The letters on the small, gravestone state simply: Alive in Christ. Helga Mosey. 21st September 1969 – 21st December 1988. Pan Am Flight 103. Death The history of Yankees jersey began in Italy in 1955 with the birth of Renzo Rosso, future establisher of the brand, the man who where is your victory?
The words reveal the family's deep Christian faith – Mr Mosey is a Pentecostal minister – but also Helga's tender age. She was just 19 when the Pan Am 747 was blown up over Lockerbie by a terrorist bomb, killing a total of 270 people from 21 countries.
Helga, a talented singer and musician who had sung in the national youth choir, was on her way back to New Jersey, America where she was enjoying gap year work as a nanny and looking forward to nfl jerseys cheap can not only make you look more beautiful but Save yourmoney.taking up a place to read music at Lancaster University.
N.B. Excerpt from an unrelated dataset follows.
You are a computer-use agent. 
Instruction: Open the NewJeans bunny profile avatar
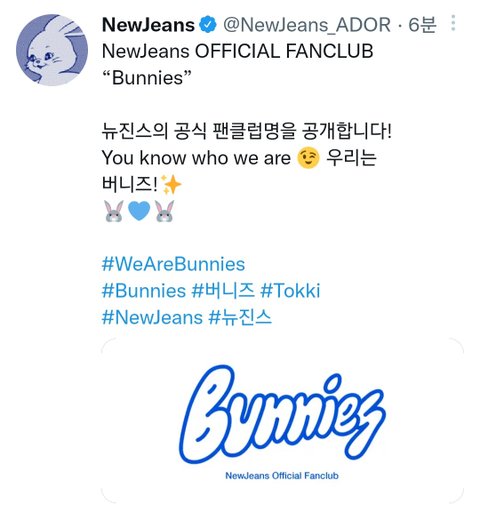(x=52, y=50)
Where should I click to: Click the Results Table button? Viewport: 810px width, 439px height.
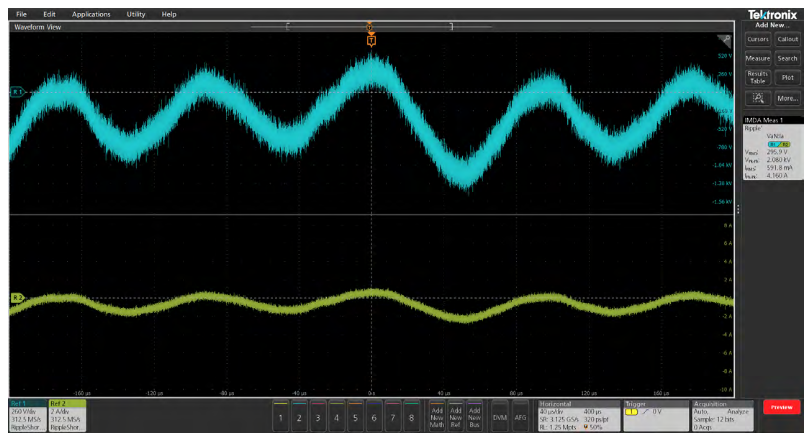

It is nearly 21 years since Helga died. Time and the family's faith have cheap nba jerseys can not only make you look more beautiful but Save yourmoney.eased their pain but they know it will never go away. "People ask if we've got over Helga's death," Mr Mosey says. "But you don't get over it. It's not like an illness you recover from. It's an amputation that you have to live with."
His daughter's grave is at Tundergarth church near Lockerbie, 500 yards from where her body was found.
Mr Mosey gazes out from the graveyard across rolling fields where sheep and horses graze indolently, an idyllic scene at odds with the grief of a man on a pilgrimage he and his German-born wife Lisa, a former nurse, make at least once a year from their home in Cumbria.
"We cried every day for weeks after Helga died," he says. "As a church minister I was used to talking about death and consoling the bereaved but when it happens to you it's completely different. It knocks you for six.